> **Text shown**:
start

We left at 3am to go to Elm Creek, Nebraska which is about a 5.5 hour drive for us. We got there probably around 9am and got the paperwork done. Someone sponsored the youth and paid the fee for the mustangs - I'm not sure who it was but a big thank you to them. 

Well....I got my chestnut. But not my gelding. :lol: 

#3880, 1yo dark chestnut filly from Nevada (born in captivity I assume). She's an absolute sweetheart, I love her.

We got her home, let in settle in for a bit. Roman and Star came up to see what was going on and they all love each other. I had to make them leave once I started working with her, which she didn't like, which is why she was a little wilder. I ended the first session with her eating hay from my hand.

Second session later that night, I was able to pet her more and she was more comfortable with me around her.

*Day 2*

Day 2 was like a game changer. I swear this is a different horse. Started off the morning with her walking right up to me and eating hay from me. She was pretty comfortable with me being around her and scratching her neck. 

I had to leave for a 4H show - showing pigs and goats - and after that was over we went to an anniversary party 2 hours away. So I didn't mess with her until we got home later that night. She was very comfortable with me being around her, approaching her, touching her all over. We cut her tag off, I messed with her feet a little bit which she didn't mind at all, and THEN I was able to put a halter on her!!!

Now that her tag is off, she is no longer #3880.

Everyone meet Arwen.

end

> **Given entries**:
start

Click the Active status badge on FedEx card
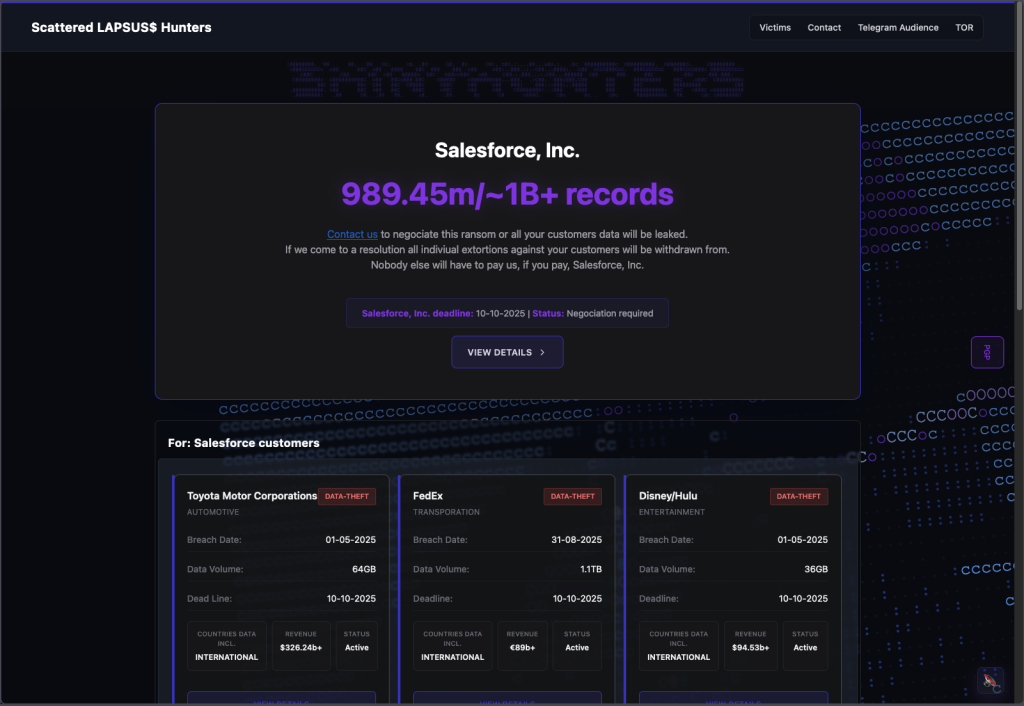Viewport: 1024px width, 706px height. coord(577,645)
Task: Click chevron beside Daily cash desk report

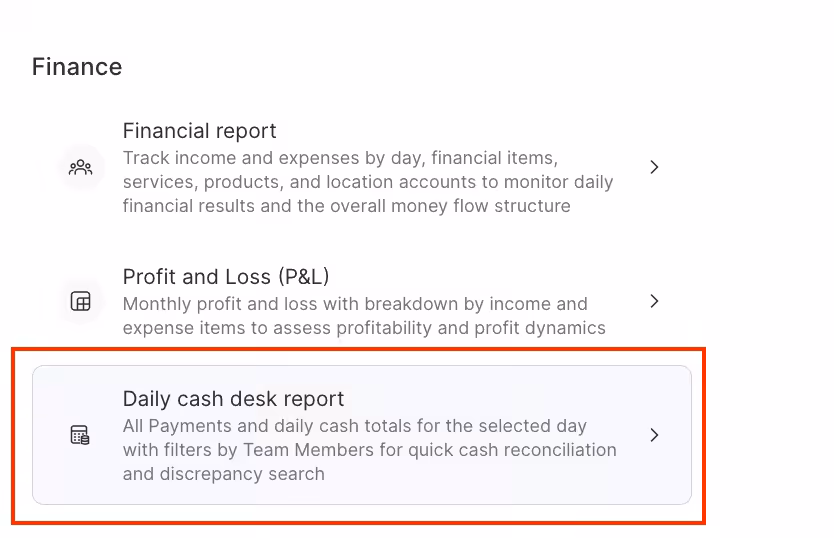Action: (x=654, y=435)
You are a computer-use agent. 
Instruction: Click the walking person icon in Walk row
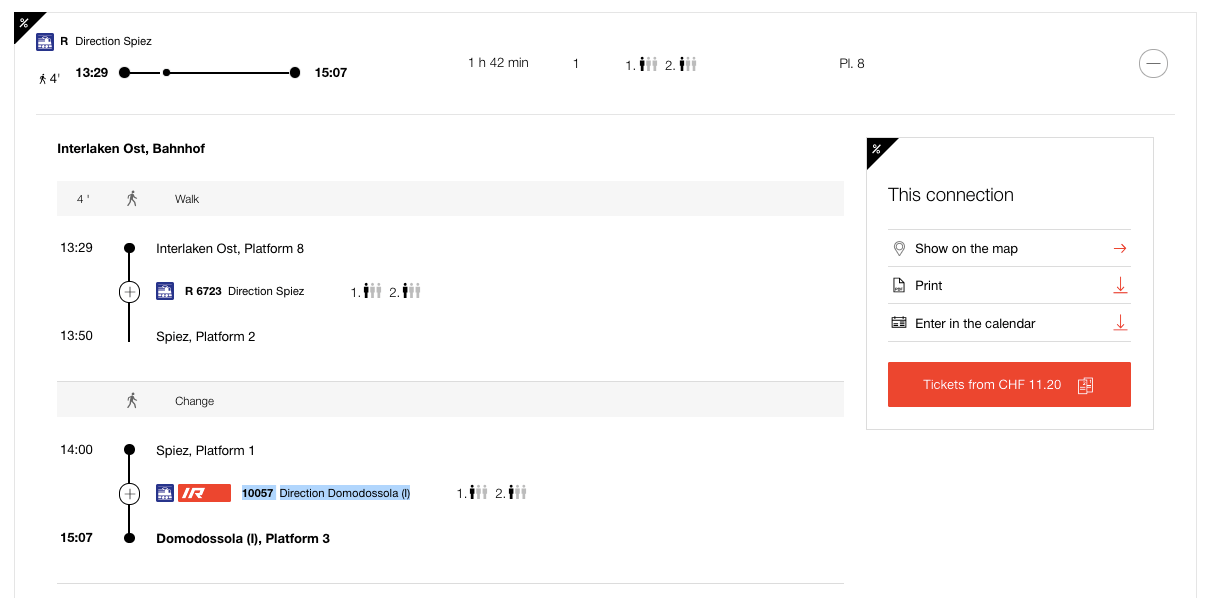(131, 198)
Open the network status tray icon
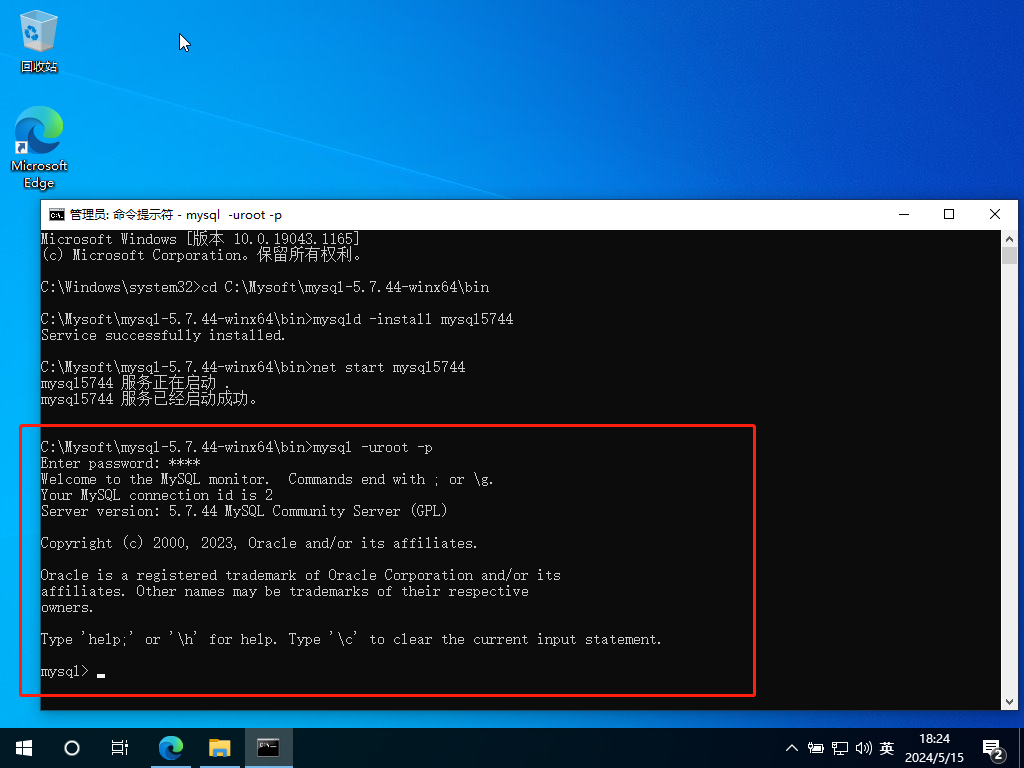 click(840, 748)
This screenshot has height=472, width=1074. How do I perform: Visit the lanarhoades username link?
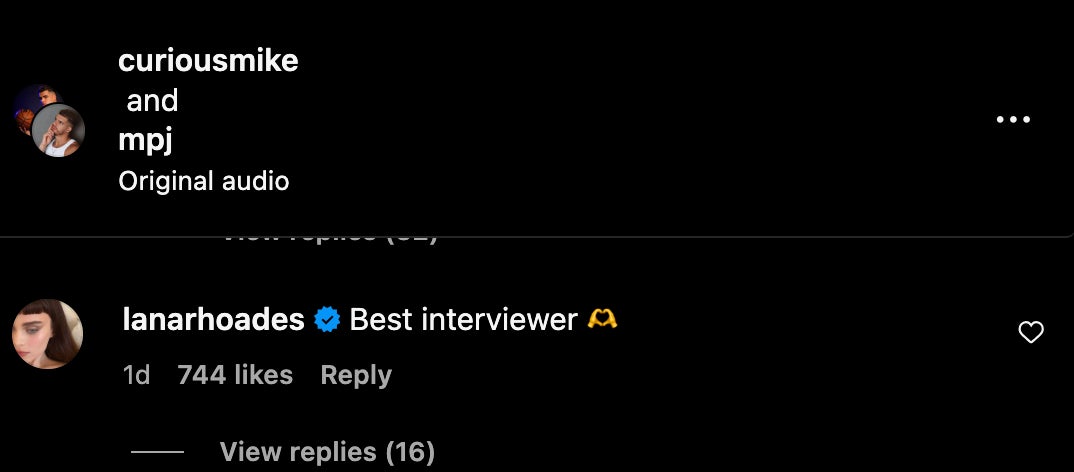pyautogui.click(x=213, y=320)
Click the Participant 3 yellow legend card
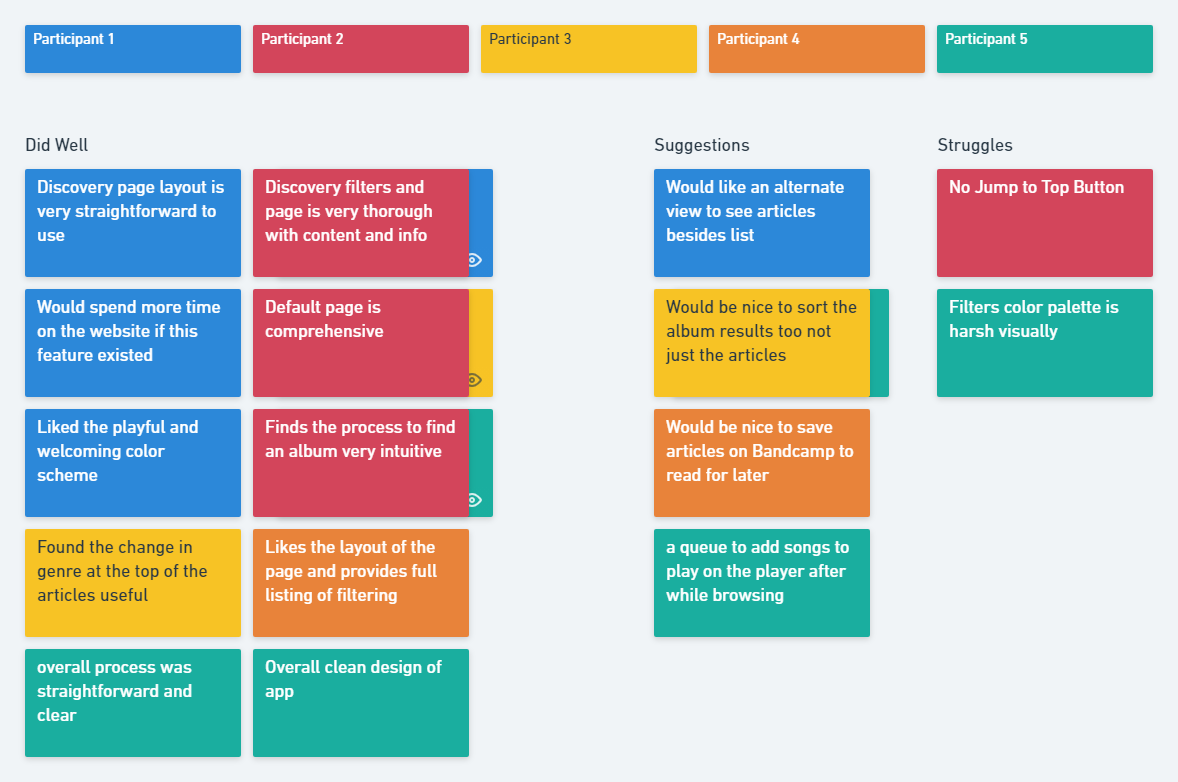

end

> **Set task**:
Transcribe the passage in the mustang filly text above, starting at "Well....I got my" and ending at "from my hand.".

> **Solved exercise**:
Well....I got my chestnut. But not my gelding. :lol: 

#3880, 1yo dark chestnut filly from Nevada (born in captivity I assume). She's an absolute sweetheart, I love her.

We got her home, let in settle in for a bit. Roman and Star came up to see what was going on and they all love each other. I had to make them leave once I started working with her, which she didn't like, which is why she was a little wilder. I ended the first session with her eating hay from my hand.